ELENCO COMPITI:
• a. Traduci in inglese questa frase del testo sul segreto di Stato: “La disposizione censurata – attinente alla disciplina delle classifiche di segretezza, attribuite per circoscrivere la conoscenza di informazioni, documenti, atti e attività al fine di proteggere la sicurezza dello Stato – prevede che «[q]ualora l’autorità giudiziaria ordini l’esibizione di documenti classificati per i quali non sia opposto il segreto di Stato, gli atti sono consegnati all’autorità giudiziaria richiedente, che ne cura la conservazione con modalità che ne tutelino la riservatezza, garantendo il diritto delle parti nel procedimento a prenderne visione senza estrarne copia».”
• b. Prosegui il testo sul segreto di Stato a partire dalla sua ultima frase.

ARTICOLO:
━━━━━━━━━━━━━━━━━━━━━━━━━━━━━━

1.– Con quattro ordinanze di identico contenuto del 3 febbraio 2021, emesse in altrettanti giudizi, rispettivamente iscritte ai numeri 133, 134, 135 e 136 del registro ordinanze 2021, la Corte dei conti, sezione giurisdizionale per la Regione Lazio, ha sollevato questioni di legittimità costituzionale dell’art. 42, comma 8, della legge 3 agosto 2007, n. 124 (Sistema di informazione per la sicurezza della Repubblica e nuova disciplina del segreto), in riferimento agli artt. 3, 24, secondo comma, 103, secondo comma, e 111 della Costituzione.

La disposizione censurata – attinente alla disciplina delle classifiche di segretezza, attribuite per circoscrivere la conoscenza di informazioni, documenti, atti e attività al fine di proteggere la sicurezza dello Stato – prevede che «[q]ualora l’autorità giudiziaria ordini l’esibizione di documenti classificati per i quali non sia opposto il segreto di Stato, gli atti sono consegnati all’autorità giudiziaria richiedente, che ne cura la conservazione con modalità che ne tutelino la riservatezza, garantendo il diritto delle parti nel procedimento a prenderne visione senza estrarne copia».

2.– Il rimettente premette di essere stato investito, quale giudice delle pensioni pubbliche, dai ricorsi collettivi di diversi ex dipendenti del comparto degli Organismi di informazioni per la Sicurezza (OO.I.S.), i quali domandavano che venisse accertato e dichiarato, nei confronti della Presidenza del Consiglio dei ministri, il loro diritto alla riliquidazione del trattamento di quiescenza, previo computo, nella base pensionabile, delle indennità di cui all’art. 18 del decreto del Presidente del Consiglio dei ministri 21 novembre 1980, n. 8, loro corrisposte nel corso del rapporto di impiego e denominate «di funzione» o «operativa» a seconda che si trattasse di personale munito o meno di qualifica dirigenziale.

2.1.– Nel corso dell’istruttoria, proseguono le ordinanze di rimessione, ritenendo indispensabile l’acquisizione della documentazione amministrativa e contabile concernente l’ammontare delle indennità corrisposte, il giudice ordinava all’amministrazione di «rilasciare ai difensori dei ricorrenti» una copia del decreto del Presidente del Consiglio dei ministri 8 aprile 2008, n. 1 (Criteri per l’individuazione delle notizie, delle informazioni, dei documenti, degli atti, delle attività, delle cose e dei luoghi suscettibili di essere oggetto di segreto di Stato), del decreto del Presidente del Consiglio dei ministri 23 marzo 2011, n. 1 (Obblighi di comunicazione in caso di esame o interrogatorio) e della circolare CESIS n. 325/26/3136 del 23 gennaio 1998, relativi al trattamento economico del personale OO.I.S.; ordinava, inoltre, di «consentire ai medesimi difensori, nei luoghi indicati dall’Amministrazione, l’accesso alla documentazione concernente la corresponsione ai ricorrenti, durante il periodo di servizio, dell’indennità di funzione od operativa, ivi compresa quella inerente le trattenute fiscali operate sulle indennità medesime, nel rispetto delle misure di cautela e di riservatezza che la stessa Amministrazione riterrà più idonee».

━━━━━━━━━━━━━━━━━━━━━━━━━━━━━━

SEZIONE DATI:
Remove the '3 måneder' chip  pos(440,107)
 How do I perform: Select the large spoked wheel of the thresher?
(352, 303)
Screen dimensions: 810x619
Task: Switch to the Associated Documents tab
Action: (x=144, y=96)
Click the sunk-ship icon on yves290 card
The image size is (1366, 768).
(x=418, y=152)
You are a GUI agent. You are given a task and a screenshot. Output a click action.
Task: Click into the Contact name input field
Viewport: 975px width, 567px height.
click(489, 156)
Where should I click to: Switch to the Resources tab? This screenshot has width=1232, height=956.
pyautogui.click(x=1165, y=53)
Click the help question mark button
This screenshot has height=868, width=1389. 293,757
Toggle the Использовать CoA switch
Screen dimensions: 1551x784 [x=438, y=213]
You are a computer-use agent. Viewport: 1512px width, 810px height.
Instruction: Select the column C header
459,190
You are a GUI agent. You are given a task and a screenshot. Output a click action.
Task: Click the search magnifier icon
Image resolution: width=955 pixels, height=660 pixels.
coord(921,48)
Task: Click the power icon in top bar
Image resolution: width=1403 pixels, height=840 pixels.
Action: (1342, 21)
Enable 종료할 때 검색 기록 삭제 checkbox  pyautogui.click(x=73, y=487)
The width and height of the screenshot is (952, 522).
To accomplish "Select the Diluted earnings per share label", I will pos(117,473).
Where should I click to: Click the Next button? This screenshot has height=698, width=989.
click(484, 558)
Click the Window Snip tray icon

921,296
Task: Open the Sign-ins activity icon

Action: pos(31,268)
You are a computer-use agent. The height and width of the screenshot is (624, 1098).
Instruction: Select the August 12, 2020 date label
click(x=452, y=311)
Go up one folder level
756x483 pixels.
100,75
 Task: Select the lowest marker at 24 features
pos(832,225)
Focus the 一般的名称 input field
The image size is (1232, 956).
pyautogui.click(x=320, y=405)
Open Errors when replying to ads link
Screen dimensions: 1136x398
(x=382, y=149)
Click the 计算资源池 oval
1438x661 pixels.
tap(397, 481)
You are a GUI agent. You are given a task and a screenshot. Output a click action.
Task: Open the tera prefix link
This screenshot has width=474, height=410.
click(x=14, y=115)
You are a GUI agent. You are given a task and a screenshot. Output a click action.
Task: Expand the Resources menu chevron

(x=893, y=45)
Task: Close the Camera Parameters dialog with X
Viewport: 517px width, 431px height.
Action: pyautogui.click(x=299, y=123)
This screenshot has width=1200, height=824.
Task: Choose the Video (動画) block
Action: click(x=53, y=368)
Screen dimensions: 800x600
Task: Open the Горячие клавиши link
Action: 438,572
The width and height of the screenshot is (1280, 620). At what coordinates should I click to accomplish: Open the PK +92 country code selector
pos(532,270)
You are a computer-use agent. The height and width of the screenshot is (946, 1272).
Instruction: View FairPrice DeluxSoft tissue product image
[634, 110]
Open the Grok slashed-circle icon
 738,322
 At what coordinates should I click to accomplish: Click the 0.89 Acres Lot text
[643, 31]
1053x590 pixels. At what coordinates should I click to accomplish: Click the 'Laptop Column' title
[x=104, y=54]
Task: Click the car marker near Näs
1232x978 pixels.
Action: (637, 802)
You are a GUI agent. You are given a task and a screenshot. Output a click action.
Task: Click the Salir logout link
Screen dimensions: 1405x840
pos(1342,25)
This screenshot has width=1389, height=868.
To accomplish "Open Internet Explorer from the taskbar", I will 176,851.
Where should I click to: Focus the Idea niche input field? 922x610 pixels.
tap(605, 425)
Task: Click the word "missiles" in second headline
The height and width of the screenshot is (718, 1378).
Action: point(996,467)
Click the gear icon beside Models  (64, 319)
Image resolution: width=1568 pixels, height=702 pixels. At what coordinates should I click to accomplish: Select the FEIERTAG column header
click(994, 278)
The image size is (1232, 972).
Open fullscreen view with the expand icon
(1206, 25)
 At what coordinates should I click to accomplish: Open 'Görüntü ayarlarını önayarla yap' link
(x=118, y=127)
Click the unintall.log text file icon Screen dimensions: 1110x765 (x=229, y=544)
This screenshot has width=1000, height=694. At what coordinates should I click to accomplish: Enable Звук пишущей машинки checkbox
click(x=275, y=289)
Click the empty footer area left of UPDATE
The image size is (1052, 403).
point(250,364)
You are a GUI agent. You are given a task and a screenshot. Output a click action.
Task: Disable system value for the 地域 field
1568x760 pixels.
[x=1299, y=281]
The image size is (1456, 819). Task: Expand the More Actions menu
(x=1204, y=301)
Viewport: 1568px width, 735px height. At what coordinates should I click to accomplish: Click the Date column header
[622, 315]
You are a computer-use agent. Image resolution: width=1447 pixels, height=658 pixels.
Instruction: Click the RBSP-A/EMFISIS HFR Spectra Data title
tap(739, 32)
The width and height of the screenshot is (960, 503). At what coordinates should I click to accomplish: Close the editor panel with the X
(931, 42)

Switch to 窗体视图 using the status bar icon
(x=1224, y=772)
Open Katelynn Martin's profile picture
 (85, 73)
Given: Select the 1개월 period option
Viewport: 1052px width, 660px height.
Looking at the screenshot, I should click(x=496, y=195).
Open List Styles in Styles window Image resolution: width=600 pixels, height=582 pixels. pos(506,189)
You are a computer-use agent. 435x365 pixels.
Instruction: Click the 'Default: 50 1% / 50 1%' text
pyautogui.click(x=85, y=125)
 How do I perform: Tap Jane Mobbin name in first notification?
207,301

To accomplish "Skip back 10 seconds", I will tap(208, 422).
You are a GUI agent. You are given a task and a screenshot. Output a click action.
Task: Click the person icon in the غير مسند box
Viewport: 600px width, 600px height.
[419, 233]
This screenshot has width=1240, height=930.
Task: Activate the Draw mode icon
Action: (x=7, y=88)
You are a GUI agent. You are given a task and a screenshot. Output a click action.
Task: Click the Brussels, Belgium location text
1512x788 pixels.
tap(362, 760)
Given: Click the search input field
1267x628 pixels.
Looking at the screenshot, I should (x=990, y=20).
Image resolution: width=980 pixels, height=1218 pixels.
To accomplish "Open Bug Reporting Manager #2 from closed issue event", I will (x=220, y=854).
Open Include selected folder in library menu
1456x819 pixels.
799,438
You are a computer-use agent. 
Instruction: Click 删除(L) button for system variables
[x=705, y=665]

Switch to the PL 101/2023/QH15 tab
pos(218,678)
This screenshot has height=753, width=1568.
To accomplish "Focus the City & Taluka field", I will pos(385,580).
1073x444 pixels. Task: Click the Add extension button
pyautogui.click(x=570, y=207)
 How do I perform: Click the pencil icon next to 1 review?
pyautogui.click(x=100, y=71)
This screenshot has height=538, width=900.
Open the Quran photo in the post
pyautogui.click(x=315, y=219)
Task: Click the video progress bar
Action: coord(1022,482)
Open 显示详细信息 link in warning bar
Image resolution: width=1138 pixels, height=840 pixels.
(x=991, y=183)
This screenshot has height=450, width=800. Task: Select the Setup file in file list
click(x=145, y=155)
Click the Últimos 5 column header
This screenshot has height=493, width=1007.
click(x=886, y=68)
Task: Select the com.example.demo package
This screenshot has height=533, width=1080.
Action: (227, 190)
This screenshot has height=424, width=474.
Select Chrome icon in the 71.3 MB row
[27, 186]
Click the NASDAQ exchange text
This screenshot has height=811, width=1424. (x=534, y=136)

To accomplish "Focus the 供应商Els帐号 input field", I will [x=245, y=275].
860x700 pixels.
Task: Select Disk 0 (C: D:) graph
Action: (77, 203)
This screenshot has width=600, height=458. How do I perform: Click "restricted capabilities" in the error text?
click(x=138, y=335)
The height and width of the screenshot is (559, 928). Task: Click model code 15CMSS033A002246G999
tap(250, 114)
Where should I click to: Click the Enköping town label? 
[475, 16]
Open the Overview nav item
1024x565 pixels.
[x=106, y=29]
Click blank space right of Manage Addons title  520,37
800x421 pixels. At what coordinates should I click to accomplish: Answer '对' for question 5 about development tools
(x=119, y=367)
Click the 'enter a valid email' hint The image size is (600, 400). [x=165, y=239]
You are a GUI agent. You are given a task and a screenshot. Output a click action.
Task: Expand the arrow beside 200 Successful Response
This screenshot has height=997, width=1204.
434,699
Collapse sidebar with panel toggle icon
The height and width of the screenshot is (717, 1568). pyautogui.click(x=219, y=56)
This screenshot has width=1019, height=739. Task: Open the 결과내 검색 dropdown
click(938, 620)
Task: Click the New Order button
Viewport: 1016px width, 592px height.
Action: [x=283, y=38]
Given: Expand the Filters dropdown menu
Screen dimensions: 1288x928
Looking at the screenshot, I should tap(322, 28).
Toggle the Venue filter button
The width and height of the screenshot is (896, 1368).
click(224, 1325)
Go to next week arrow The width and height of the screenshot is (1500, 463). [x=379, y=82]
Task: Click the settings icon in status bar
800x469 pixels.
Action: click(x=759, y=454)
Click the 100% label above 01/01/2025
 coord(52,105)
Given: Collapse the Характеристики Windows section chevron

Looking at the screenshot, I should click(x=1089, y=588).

━━━━━━━━━━━━━━━━━━━━━━━━━━━━━━

SOLUZIONI ESERCIZIO:
• a. The contested provision – concerning the rules on secrecy classifications, which are assigned in order to restrict knowledge of information, documents, acts and activities for the purpose of protecting the security of the State – provides that "[w]here the judicial authority orders the production of classified documents for which State secrecy has not been invoked, the documents shall be delivered to the requesting judicial authority, which shall ensure their safekeeping in a manner that protects their confidentiality, while guaranteeing the right of the parties to the proceedings to inspect them without making copies."

• b.
In esecuzione di tali ordinanze istruttorie, la Presidenza del Consiglio dei ministri depositava, presso la Segreteria principale di sicurezza della Corte dei conti, uno stralcio dei decreti e copia della circolare, nonché un documento denominato “relazione illustrativa” nel quale giustificava la mancata produzione di quanto ulteriormente disposto con «la peculiarità del regime di gestione e documentazione cui è assoggettata l’indennità in parola, sin dalla sua istituzione, in ragione dell’assoluta specialità dell’indennità medesima».

I documenti prodotti venivano classificati come «riservati» dall’amministrazione resistente.

2.2.– Il rimettente riferisce poi che, all’udienza successiva a tale deposito, i difensori dei ricorrenti rappresentavano «l’impossibilità per la difesa di adempiere il mandato ricevuto a causa della mancata acquisizione al fascicolo di causa […] della documentazione contabile concernente la corresponsione delle indennità di cui si chiede la valutazione ai fini pensionistici» e, insistendo per l’accoglimento del ricorso, formulavano istanza subordinata perché fosse «promossa la questione di legittimità costituzionale della legge n. 124 del 2007».

Di qui la decisione del giudice a quo di promuovere, con distinte ordinanze, i presenti giudizi.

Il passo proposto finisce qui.